- **What the task asks**
Each entry needs to be retyped exactly.

══ Dataset entries ══

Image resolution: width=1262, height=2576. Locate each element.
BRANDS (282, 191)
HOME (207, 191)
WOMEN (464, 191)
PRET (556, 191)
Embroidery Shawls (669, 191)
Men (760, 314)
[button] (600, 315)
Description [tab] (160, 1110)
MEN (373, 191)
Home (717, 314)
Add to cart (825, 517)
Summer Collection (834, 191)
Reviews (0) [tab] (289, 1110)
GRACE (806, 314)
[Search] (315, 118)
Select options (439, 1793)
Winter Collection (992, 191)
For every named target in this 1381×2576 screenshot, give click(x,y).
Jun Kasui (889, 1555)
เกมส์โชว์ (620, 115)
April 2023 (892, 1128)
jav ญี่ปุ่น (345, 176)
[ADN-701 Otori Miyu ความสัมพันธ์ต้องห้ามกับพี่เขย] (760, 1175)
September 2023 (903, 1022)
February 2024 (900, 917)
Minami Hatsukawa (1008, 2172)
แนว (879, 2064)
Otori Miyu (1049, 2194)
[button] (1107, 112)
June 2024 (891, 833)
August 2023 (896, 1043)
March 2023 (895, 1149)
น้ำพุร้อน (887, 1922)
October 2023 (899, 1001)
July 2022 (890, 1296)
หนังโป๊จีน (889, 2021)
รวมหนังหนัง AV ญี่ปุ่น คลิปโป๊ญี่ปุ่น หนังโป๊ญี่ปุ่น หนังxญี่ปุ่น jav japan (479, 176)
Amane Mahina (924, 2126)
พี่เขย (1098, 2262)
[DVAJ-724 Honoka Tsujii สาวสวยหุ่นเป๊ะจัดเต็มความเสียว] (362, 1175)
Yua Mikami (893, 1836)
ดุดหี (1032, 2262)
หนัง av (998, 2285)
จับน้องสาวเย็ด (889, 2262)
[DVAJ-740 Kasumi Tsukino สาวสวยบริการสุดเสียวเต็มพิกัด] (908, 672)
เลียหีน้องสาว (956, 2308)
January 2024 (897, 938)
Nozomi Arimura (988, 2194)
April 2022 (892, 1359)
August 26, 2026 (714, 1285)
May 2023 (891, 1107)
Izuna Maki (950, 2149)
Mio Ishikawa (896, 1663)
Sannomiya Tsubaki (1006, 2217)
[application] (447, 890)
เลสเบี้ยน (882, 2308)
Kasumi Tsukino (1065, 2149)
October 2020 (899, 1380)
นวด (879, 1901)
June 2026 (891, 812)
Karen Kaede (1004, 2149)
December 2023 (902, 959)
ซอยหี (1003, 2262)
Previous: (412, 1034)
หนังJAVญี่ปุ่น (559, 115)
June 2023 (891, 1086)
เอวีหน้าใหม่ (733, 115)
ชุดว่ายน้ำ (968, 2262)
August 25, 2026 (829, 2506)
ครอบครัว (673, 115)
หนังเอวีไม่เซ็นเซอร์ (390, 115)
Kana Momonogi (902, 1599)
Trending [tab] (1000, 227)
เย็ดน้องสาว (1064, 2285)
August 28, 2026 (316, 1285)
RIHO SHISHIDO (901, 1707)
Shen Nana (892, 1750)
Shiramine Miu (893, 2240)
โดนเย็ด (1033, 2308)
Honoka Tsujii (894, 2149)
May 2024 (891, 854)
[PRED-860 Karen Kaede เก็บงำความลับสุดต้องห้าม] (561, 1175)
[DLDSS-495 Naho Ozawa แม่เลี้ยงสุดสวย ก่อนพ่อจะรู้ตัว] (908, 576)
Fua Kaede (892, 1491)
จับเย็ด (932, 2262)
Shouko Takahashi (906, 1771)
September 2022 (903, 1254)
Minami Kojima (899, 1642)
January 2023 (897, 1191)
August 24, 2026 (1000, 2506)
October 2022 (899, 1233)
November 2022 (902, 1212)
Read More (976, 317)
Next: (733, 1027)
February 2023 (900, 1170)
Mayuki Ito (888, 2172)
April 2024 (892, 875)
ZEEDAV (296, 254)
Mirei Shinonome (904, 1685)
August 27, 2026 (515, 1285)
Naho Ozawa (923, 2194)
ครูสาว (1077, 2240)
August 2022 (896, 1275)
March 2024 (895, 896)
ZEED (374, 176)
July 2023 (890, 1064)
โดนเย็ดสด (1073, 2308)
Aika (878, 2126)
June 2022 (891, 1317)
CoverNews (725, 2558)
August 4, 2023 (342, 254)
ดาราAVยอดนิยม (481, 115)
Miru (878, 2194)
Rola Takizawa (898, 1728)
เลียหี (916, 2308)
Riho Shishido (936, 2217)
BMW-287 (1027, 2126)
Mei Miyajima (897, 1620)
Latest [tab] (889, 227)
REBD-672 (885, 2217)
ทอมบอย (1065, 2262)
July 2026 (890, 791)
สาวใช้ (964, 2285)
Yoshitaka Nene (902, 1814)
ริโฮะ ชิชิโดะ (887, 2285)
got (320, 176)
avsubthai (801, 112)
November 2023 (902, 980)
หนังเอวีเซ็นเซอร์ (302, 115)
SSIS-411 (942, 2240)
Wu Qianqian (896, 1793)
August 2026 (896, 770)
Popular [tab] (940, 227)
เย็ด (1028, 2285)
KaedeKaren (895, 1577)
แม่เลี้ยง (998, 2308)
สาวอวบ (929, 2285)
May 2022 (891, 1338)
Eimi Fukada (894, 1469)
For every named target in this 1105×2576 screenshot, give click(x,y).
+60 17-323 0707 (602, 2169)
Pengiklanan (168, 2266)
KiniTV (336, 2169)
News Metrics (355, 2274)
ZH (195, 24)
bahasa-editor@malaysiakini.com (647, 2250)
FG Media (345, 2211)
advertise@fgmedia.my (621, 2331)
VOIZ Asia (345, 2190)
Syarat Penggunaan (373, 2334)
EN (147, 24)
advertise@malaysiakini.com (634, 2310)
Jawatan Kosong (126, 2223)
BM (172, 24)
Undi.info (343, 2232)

═══

- **Result of the task**
Image resolution: width=1262, height=2576. Locate each element.
BRANDS (282, 191)
HOME (207, 191)
WOMEN (464, 191)
PRET (556, 191)
Embroidery Shawls (669, 191)
Men (760, 314)
[button] (600, 315)
Description [tab] (160, 1110)
MEN (373, 191)
Home (717, 314)
Add to cart (825, 517)
Summer Collection (834, 191)
Reviews (0) [tab] (289, 1110)
GRACE (806, 314)
[Search] (315, 118)
Select options (439, 1793)
Winter Collection (992, 191)
For every named target in this 1381×2576 screenshot, give click(x,y).
Jun Kasui (889, 1555)
เกมส์โชว์ (620, 115)
April 2023 (892, 1128)
jav ญี่ปุ่น (345, 176)
[ADN-701 Otori Miyu ความสัมพันธ์ต้องห้ามกับพี่เขย] (760, 1175)
September 2023 (903, 1022)
February 2024 (900, 917)
Minami Hatsukawa (1008, 2172)
แนว (879, 2064)
Otori Miyu (1049, 2194)
[button] (1107, 112)
June 2024 (891, 833)
August 2023 (896, 1043)
March 2023 (895, 1149)
น้ำพุร้อน (887, 1922)
October 2023 (899, 1001)
July 2022 (890, 1296)
หนังโป๊จีน (889, 2021)
รวมหนังหนัง AV ญี่ปุ่น คลิปโป๊ญี่ปุ่น หนังโป๊ญี่ปุ่น หนังxญี่ปุ่น jav japan (479, 176)
Amane Mahina (924, 2126)
พี่เขย (1098, 2262)
[DVAJ-724 Honoka Tsujii สาวสวยหุ่นเป๊ะจัดเต็มความเสียว] (362, 1175)
Yua Mikami (893, 1836)
ดุดหี (1032, 2262)
หนัง av (998, 2285)
จับน้องสาวเย็ด (889, 2262)
[DVAJ-740 Kasumi Tsukino สาวสวยบริการสุดเสียวเต็มพิกัด] (908, 672)
เลียหีน้องสาว (956, 2308)
January 2024 (897, 938)
Nozomi Arimura (988, 2194)
April 2022 (892, 1359)
August 26, 2026 (714, 1285)
May 2023 (891, 1107)
Izuna Maki (950, 2149)
Mio Ishikawa (896, 1663)
Sannomiya Tsubaki (1006, 2217)
[application] (447, 890)
เลสเบี้ยน (882, 2308)
Kasumi Tsukino (1065, 2149)
October 2020 (899, 1380)
นวด (879, 1901)
June 2026 (891, 812)
Karen Kaede (1004, 2149)
December 2023 (902, 959)
ซอยหี (1003, 2262)
Previous: (412, 1034)
หนังJAVญี่ปุ่น (559, 115)
June 2023 (891, 1086)
เอวีหน้าใหม่ (733, 115)
ชุดว่ายน้ำ (968, 2262)
August 25, 2026 (829, 2506)
ครอบครัว (673, 115)
หนังเอวีไม่เซ็นเซอร์ (390, 115)
Kana Momonogi (902, 1599)
Trending [tab] (1000, 227)
เย็ดน้องสาว (1064, 2285)
August 28, 2026 (316, 1285)
RIHO SHISHIDO (901, 1707)
Shen Nana (892, 1750)
Shiramine Miu (893, 2240)
โดนเย็ด (1033, 2308)
Honoka Tsujii (894, 2149)
May 2024 (891, 854)
[PRED-860 Karen Kaede เก็บงำความลับสุดต้องห้าม] (561, 1175)
[DLDSS-495 Naho Ozawa แม่เลี้ยงสุดสวย ก่อนพ่อจะรู้ตัว] (908, 576)
Fua Kaede (892, 1491)
จับเย็ด (932, 2262)
Shouko Takahashi (906, 1771)
September 2022 (903, 1254)
Minami Kojima (899, 1642)
January 2023 (897, 1191)
August 24, 2026 (1000, 2506)
October 2022 (899, 1233)
November 2022 (902, 1212)
Read More (976, 317)
Next: (733, 1027)
February 2023 (900, 1170)
Mayuki Ito (888, 2172)
April 2024 (892, 875)
ZEEDAV (296, 254)
Mirei Shinonome (904, 1685)
August 27, 2026 (515, 1285)
Naho Ozawa (923, 2194)
ครูสาว (1077, 2240)
August 2022 (896, 1275)
March 2024 (895, 896)
ZEED (374, 176)
July 2023 (890, 1064)
โดนเย็ดสด (1073, 2308)
Aika (878, 2126)
June 2022 (891, 1317)
CoverNews (725, 2558)
August 4, 2023 (342, 254)
ดาราAVยอดนิยม (481, 115)
Miru (878, 2194)
Rola Takizawa (898, 1728)
เลียหี (916, 2308)
Riho Shishido (936, 2217)
BMW-287 (1027, 2126)
Mei Miyajima (897, 1620)
Latest [tab] (889, 227)
REBD-672 (885, 2217)
ทอมบอย (1065, 2262)
July 2026 (890, 791)
สาวใช้ (964, 2285)
Yoshitaka Nene (902, 1814)
ริโฮะ ชิชิโดะ (887, 2285)
got (320, 176)
avsubthai (801, 112)
November 2023 (902, 980)
หนังเอวีเซ็นเซอร์ (302, 115)
SSIS-411 (942, 2240)
Wu Qianqian (896, 1793)
August 2026 (896, 770)
Popular [tab] (940, 227)
เย็ด (1028, 2285)
KaedeKaren (895, 1577)
แม่เลี้ยง (998, 2308)
สาวอวบ (929, 2285)
May 2022 (891, 1338)
Eimi Fukada (894, 1469)
For every named target in this 1105×2576 screenshot, give click(x,y).
+60 17-323 0707 (602, 2169)
Pengiklanan (168, 2266)
KiniTV (336, 2169)
News Metrics (355, 2274)
ZH (195, 24)
bahasa-editor@malaysiakini.com (647, 2250)
FG Media (345, 2211)
advertise@fgmedia.my (621, 2331)
VOIZ Asia (345, 2190)
Syarat Penggunaan (373, 2334)
EN (147, 24)
advertise@malaysiakini.com (634, 2310)
Jawatan Kosong (126, 2223)
BM (172, 24)
Undi.info (343, 2232)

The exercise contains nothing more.